Not only is reading in the early A.M. the most quiet and least distracting time for me to read. It is also the time in which I have the lowest opportunity cost. In other words, if I choose to read for a few hours right after work those are a few hours that I could have spent helping out my wife or playing with my young daughter. Being sixth months old she still requires quite a bit of attention and there is almost always something that needs to be done. If I choose to read then I am missing out on those other opportunities and or duties. However, if I choose to read in the early morning when my wife and child are both still asleep, I am not missing out on a thing, other than sleep, and sleep can easily be made up by going to bed a bit earlier the night before or by drinking another cup of coffee or two in the morning.

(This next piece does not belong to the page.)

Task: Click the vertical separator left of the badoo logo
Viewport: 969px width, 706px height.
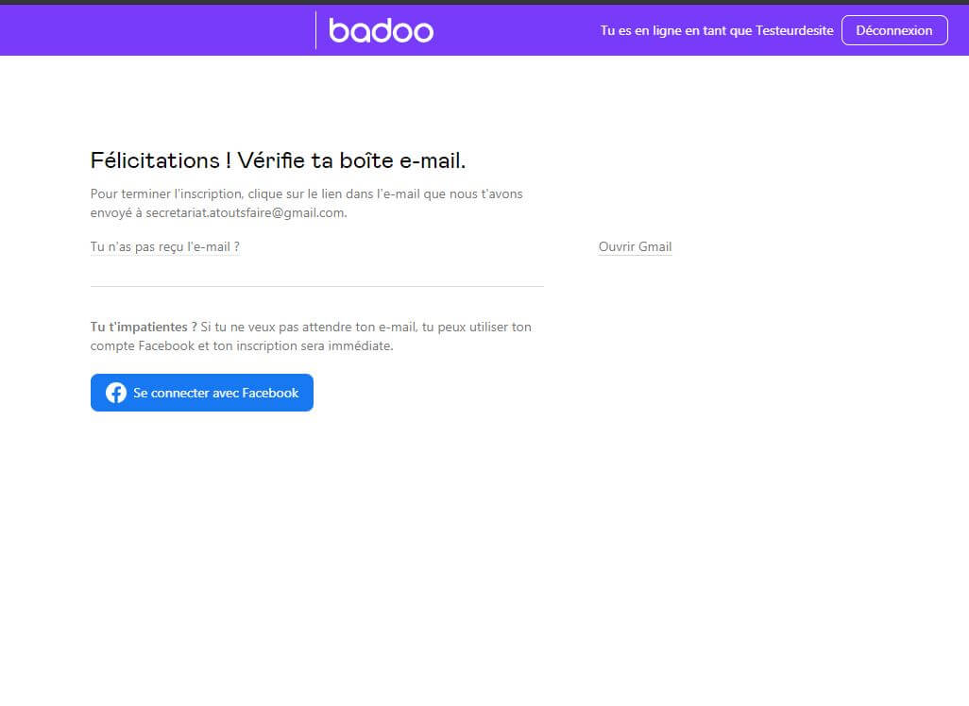Action: pos(315,30)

I would gladly give up reading for my wife or daughter. Luckily, neither my wife or daughter are Nazis from the movie Indiana Jones and the Last Crusade (aka the best movie in the series) and they both allow for the liberal use of books. Even still it can be difficult to find time in the day to accomplish all of the things that I would like to and need to get done. My solution? Wake up early and read for yourself. Spend time with your family as much as possible and try to limit your nightly reading to Dr. Suess and Eric Carle.